This Quick Guide serves as a short tutorial introducing the functions of RefCurv. It only covers the necessary steps from loading data to the creation of reference curves.
Once RefCurv is launched, the main window appears as shown below.
Data can be loaded into RefCurv by navigating to “Load Data” in the File menu.
Data should have the .csv format with comma as separator. The first row should contain the names for the columns, such as:
If you do not have any data available, you can use the example datasets (e.g., Examples -> Example Echo) to get familiar with RefCurv.
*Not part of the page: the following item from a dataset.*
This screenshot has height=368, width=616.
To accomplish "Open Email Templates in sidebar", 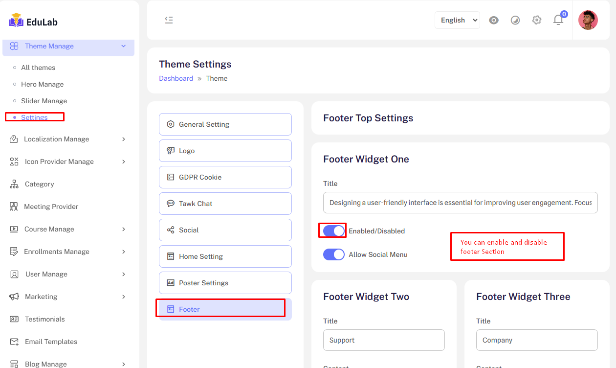I will pos(51,342).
We continue here with the “Example Echo” data set.
Once the data is loaded, you will see a table on the left and an empty plotting window on the right. To create a scatter plot, use the drop-down menu on the bottom right corner and choose a variable:
Click on “Plot” to generate the graph.
RefCurv gives you the possibility to analyze your data graphically. You can choose data points in the table, which is then highlighted in the plot. This feature provides you a quick overview of the data distribution.
Possible outliers can be detected and filtered out by unchecking the checkbox in the corresponding row.
Fitting a model
Reference curves are created by fitting a model to the chosen data. This can be achieved quickly by selecting “Model Fitting” in the Model menu.
The “Model Fitting” window will open with options to set the model parameters “e.d.f. Mu”, “e.d.f. Lambda” and “e.d.f. Sigma”. A simple setting is Mu = 1, Lambda = 0 and Sigma = 0, which is set to be the default. By clicking on the “Compute” button, you start the fitting process:
After the fitting process has finished, the results are given as reference curves that are plotted in the plotting window on the right. The curves are labeled as P3, P10, P25, P50, P75, P90 and P97. This name indicates the percentile, i.e., P3 stands for the 3rd percentile.
After the model has been fitted, the residual of each included data point is added in the corresponding row. It is now possible to analyze the fit and detects outliers by clicking on desired rows in the table.